Vuelta 2023 - Liberdade na ditadura da Jumbo
Tinha aqui escrito que Vingegaard e Roglic aguardariam ansiosamente um ataque de Ayuso, o quarto da geral e o primeiro fora da Jumbo para, nas últimas altas montanhas desta semana final, atacarem a liderança de Kuss. Queria com isso dizer que tinha por certo que ambos queriam ganhar a Vuelta, mas que, nem eles, nem a direcção da Jumbo, teriam "lata" para atacar directamente o colega. O fiel escudeiro que tanto tem trabalhado para as suas vitórias, e que inesperadamente vira chegar a sua vez de ganhar.
Estava enganado. Nem Ayuso, nem qualquer outro adversário, lhes deram essa oportunidade, e precisaram de outros pretextos. E até de pretexto nenhum.
Ontem, na 16ª etapa, entre Liencres Playa e Bejes lá no alto de La Hermida, bastou a Vingegaard o pretexto de homenagear o colega Van Hooydonck, vítima nesse mesmo dia de um ataque cardíaco, seguido de despiste, quando seguia ao volante do seu carro, na Bélgica, e em crítico estado de saúde. Ganha-la-ia de qualquer forma, sem necessitar de deixar Kuss em dificuldades. Mas não. Atacou a sério, para ganhar a etapa e atacar a liderança. Ganhou mais de um minuto a Kuss e a Roglic, ficando a apenas 29 segundos da vermelha, e retirando o segundo lugar ao esloveno.
Hoje, na etapa mais dura da Vuelta, com a meta no mítico L`Angliru, já nem precisaram de pretexto algum. Simplesmente seguiam os três na frente, e iriam repetir o inédito feito do Tourmalet. Mas não. E desta vez foi Roglic. Atacou e Vinguegaard seguiu-o, deixando Kuss para trás. Era o dia do aniversário do americano, mas nem isso lhe valeu.
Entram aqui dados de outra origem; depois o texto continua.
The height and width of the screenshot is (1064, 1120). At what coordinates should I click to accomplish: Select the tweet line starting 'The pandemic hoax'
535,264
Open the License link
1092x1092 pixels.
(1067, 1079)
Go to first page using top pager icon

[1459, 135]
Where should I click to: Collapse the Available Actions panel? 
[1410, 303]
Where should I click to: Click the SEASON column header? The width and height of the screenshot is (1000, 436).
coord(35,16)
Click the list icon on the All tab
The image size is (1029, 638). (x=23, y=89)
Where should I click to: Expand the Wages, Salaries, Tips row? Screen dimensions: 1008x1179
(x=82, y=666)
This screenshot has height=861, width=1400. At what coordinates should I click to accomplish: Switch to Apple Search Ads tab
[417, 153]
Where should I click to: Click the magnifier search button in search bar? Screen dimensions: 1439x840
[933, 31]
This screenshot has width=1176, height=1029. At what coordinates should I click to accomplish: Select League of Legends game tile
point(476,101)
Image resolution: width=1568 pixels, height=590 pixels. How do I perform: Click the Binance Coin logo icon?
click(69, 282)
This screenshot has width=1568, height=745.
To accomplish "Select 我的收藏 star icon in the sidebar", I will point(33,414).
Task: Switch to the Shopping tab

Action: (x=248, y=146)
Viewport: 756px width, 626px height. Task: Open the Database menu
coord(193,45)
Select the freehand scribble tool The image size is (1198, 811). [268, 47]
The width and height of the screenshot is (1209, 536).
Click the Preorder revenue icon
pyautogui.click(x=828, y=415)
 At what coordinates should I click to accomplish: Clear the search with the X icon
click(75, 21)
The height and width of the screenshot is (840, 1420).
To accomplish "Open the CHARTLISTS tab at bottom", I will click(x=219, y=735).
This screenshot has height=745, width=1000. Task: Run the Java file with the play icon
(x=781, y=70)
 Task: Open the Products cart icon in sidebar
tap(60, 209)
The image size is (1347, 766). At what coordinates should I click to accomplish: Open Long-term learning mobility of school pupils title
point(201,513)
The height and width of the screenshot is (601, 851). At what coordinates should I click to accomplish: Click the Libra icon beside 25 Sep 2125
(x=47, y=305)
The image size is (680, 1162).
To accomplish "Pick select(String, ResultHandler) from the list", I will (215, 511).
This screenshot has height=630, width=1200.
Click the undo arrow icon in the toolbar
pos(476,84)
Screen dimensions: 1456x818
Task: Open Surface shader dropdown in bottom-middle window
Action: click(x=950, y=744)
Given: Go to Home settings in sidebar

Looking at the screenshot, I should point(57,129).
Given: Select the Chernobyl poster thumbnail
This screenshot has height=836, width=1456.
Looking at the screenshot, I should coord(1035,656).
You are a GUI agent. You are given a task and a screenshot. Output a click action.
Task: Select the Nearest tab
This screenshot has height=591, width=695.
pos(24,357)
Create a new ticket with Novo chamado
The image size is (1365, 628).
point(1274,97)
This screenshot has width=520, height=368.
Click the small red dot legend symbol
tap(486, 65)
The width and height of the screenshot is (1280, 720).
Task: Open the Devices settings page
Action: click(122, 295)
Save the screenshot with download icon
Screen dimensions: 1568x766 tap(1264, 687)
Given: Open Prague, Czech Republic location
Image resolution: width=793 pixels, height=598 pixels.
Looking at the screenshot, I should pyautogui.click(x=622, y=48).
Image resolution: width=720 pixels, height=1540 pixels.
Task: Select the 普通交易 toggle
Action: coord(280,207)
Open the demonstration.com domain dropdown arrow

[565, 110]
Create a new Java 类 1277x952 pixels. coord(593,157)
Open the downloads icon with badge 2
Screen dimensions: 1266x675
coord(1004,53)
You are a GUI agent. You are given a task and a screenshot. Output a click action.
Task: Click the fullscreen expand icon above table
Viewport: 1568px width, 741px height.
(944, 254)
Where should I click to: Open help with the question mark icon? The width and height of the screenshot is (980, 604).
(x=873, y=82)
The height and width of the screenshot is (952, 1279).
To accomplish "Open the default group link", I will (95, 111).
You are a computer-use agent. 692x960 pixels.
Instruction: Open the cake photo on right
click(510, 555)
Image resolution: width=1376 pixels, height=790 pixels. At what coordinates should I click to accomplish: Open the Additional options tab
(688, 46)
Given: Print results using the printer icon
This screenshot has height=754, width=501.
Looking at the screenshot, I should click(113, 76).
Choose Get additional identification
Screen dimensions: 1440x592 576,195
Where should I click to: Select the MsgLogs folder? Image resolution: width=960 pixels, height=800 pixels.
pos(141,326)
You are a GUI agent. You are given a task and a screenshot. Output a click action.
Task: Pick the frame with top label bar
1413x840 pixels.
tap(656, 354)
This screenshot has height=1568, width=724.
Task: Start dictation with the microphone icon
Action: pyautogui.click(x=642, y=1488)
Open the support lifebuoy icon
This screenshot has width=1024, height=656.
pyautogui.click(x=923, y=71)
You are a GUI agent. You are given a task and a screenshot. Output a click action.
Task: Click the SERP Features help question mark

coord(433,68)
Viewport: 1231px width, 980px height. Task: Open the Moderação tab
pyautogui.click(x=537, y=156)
Valeu-lhe o espanhol Mikel Landa, um adversário da Bahrein, que se lhe juntou e o levou na roda até à meta, onde Roglic fora primeiro, sem discussão com Vingegaard (também era só o que faltava). kuss até acabou por ser terceiro, repetindo o feito da equipa no Tourmalet. Mas foi um adversário que lhe deu a prenda de anos que os colegas lhe negaram, e que lhe permitiu até manter a camisola vermelha, agora presa por apenas 8 segundos. Para Vingegaard. Para Roglic, é mais um minuto. Nada que não resolvam certamente amanhã, o último dia de alta montanha.
Dizem, da equipa, que os três gozam de liberdade total para fazerem o que quiserem na corrida. Afinal há liberdade na ditadura que a Jumbo instalou nesta Vuelta. Não há é gratidão. Nem sequer respeito.
Também na UAE não funciona essa coisa a que se chama equipa. Já se tinha visto noutras ocasiões, em muitas delas com João Almeida com razões de queixa. Hoje foi ao contrário. Foi o português, com mais uma excelente prestação - sexto na etapa, a 58 segundos de Roglic - que se esteve nas tintas para Ayuso e para Soler. O jovem espanhol ainda se aguentou. Foi nono na etapa e segurou o quarto lugar da geral, se bem que já muito apertado por Landa, a apenas 16 segundos. Soler afundou-se, e caiu de sexto, a apenas 3 minutos de Kuss, para 13º, a 22. E foi justamente à sua conta que João Almeida, a acabar a Vuelta ao seu melhor nível (Kuss deve-lhe a ele não ter perdido já ontem a liderança, pois foi ele a "dar sapatada" que reduziu a vantagem de Vingegaard) subiu a nono, e praticamente garantiu um lugar no top 10.
Ah... E Evenepoel já não é notícia. Mas ainda tem que defender amanhã o primeiro lugar da classificação da montanha.